Großbritannien ist das erste Land in Europa, das Diskriminierung aufgrund der Kaste verbietet

  • Post-Typ / Allgemeine Nachrichten
  • Datum / 25 April 2013

Das Oberhaus des Parlaments des Vereinigten Königreichs hat sich Anfang dieser Woche darauf geeinigt, Diskriminierung aufgrund der Kaste zu verbieten.

Die Abstimmung stellt einen Sieg für Aktivisten dar, die argumentierten, dass ähnliche Gesetze gegen Diskriminierung in Indien auch im Vereinigten Königreich erforderlich seien. Das Vereinigte Königreich dürfte nun das erste Land in Europa sein, das Diskriminierung aufgrund der „Kaste“ verbietet.

Am Montagabend stimmten die Mitglieder des Oberhauses mit 181 zu 168 Stimmen dafür, ihren ursprünglichen Änderungsantrag beizubehalten, der die Kastenzugehörigkeit als geschütztes Merkmal (als Aspekt der Rasse) im Gleichstellungsgesetz verankert. Das Oberhaus hatte bereits im März dafür gestimmt , was damals als Erfolg gefeiert wurde. Die Entscheidung vom März wurde jedoch später vom Unterhaus abgelehnt. Babu Gogineni, der internationale Direktor der IHEU in Indien, sagte im März über die erste erfolgreiche Abstimmung im Oberhaus: „Dies ist ein sehr positiver Schritt und ein Sieg des gesunden Menschenverstands in Großbritannien. Es ist verständlich, dass eine importierte Form der Diskriminierung ein sensibles Thema ist, aber das sollte nicht bedeuten, dass die Regierung eine ernsthafte Bedrohung der Rechte und Freiheiten ihrer Bürger ignoriert oder verharmlost. Wir wissen aus Erfahrung, dass ein ausdrückliches Verbot der Kastendiskriminierung nicht alles löst; Kastendiskriminierung wurde in Indien 1947 verboten, ist aber nach wie vor ein tief verwurzeltes soziales Problem, das Millionen von Menschen betrifft. Rechtliche Abschreckung ist jedoch ein wirksames Mittel, um der unmenschlichen und erniedrigenden Diskriminierung aufgrund der Kaste entgegenzuwirken.“

Die Abstimmung in dieser Woche hat die Regierung dazu veranlasst, dem Prinzip endgültig zuzustimmen und einen Änderungsantrag eingebracht, der Regelungen zur Einbeziehung der Kaste als einen Aspekt der Rasse vorsehen würde (gemäß Abschnitt 9(5) des Equality Act 2010).

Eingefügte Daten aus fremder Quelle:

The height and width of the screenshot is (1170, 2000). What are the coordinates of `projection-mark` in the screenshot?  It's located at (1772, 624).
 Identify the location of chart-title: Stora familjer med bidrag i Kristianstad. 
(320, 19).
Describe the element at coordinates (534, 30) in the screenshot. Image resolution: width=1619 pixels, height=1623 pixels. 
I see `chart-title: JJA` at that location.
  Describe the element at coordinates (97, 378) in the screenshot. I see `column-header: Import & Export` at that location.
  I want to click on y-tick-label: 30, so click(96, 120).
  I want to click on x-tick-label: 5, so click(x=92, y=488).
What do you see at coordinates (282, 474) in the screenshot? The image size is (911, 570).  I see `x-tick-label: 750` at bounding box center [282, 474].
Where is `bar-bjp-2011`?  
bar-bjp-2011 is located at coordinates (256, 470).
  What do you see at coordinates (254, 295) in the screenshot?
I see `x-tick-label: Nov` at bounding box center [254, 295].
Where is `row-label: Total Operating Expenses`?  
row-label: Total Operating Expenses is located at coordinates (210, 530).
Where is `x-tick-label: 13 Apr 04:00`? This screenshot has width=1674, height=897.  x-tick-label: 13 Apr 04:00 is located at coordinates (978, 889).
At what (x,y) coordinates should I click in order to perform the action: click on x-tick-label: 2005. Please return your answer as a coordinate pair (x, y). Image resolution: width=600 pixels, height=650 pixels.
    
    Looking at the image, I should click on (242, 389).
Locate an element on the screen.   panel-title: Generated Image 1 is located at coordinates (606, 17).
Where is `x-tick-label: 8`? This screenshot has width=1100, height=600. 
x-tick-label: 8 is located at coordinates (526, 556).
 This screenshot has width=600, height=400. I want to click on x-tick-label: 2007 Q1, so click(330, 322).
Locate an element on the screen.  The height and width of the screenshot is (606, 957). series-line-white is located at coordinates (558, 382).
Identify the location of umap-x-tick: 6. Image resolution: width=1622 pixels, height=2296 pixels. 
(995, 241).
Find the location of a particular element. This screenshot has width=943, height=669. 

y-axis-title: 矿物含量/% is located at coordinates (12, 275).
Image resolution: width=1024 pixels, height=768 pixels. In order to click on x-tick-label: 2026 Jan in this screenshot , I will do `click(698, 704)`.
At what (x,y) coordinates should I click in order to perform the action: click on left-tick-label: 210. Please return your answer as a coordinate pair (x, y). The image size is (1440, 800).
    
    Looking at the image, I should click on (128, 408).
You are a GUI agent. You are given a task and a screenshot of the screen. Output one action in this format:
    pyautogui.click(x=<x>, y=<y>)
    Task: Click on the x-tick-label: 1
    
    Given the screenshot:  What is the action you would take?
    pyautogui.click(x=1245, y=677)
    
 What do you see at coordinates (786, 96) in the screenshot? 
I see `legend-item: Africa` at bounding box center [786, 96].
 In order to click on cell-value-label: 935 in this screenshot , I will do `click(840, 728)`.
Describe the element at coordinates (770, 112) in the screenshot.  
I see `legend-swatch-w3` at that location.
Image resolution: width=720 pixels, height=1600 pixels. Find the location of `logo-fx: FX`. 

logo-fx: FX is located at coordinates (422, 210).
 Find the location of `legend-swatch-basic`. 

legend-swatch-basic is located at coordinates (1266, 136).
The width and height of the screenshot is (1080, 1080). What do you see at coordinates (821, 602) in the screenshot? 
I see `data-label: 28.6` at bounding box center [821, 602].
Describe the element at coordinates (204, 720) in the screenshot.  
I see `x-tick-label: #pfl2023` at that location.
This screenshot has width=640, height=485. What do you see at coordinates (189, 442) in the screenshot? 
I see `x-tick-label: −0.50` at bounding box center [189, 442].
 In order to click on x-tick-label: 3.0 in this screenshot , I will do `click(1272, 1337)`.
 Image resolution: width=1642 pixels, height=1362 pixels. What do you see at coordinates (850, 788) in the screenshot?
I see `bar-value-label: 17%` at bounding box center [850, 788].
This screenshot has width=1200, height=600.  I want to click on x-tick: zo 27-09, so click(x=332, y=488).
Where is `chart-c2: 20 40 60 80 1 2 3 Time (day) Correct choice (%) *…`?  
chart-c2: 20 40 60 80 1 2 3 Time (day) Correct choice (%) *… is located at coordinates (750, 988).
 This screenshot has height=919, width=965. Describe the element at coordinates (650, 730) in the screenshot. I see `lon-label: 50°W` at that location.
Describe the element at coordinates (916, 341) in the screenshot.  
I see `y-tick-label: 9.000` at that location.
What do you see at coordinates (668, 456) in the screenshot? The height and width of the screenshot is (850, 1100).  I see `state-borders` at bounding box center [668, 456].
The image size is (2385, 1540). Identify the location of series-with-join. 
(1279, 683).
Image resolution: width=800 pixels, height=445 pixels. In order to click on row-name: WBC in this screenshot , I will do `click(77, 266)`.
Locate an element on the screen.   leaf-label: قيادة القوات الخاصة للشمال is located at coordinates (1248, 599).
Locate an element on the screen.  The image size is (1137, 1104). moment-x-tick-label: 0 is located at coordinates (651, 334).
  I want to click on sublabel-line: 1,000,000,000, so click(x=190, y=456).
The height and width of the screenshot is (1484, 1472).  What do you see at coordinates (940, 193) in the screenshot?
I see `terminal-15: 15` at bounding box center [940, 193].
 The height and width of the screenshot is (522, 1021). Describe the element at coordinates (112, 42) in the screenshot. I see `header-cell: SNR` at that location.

Die britische National Secular Society (NSS) begrüßte die Nachricht . Keith Porteous Wood, Geschäftsführer der NSS, kommentierte: „Wir freuen uns sehr, dass die Regierung sich verpflichtet hat, sicherzustellen, dass Diskriminierung aufgrund der Kaste denselben gesetzlichen Schutz genießt wie andere geschützte Merkmale. Zu viele britische Bürgerinnen und Bürger haben Diskriminierung aufgrund ihrer Kaste erlitten. Unsere Gleichstellungsgesetzgebung sendet nun ein klares Signal, dass dies nicht länger toleriert wird, und gibt Zehntausenden britischen Asiaten Hoffnung, deren Leben durch solche Vorurteile beeinträchtigt wird. … Wir sind stolz darauf, dass Großbritannien als erstes europäisches Land dieses Gesetz verabschiedet hat, und hoffen, dass andere Länder, in denen Kastendiskriminierung praktiziert wird, dem Beispiel Indiens und nun auch Großbritanniens folgen werden.“

Die Bekämpfung von Kastendiskriminierung, insbesondere in Indien, ist seit vielen Jahren ein politisches Anliegen der Internationalen Humanistischen und Ethischen Union (IHEU). Die IHEU-Delegation beim Menschenrechtsrat in Genf kritisierte Großbritannien im vergangenen Jahr dafür, nicht auf einen Bericht reagiert zu haben, der nahelegte, dass Kastendiskriminierung unter einem Teil der 50,000 bis 200,000 Angehörigen „niedriger Kasten“ in Großbritannien ein Problem darstellt.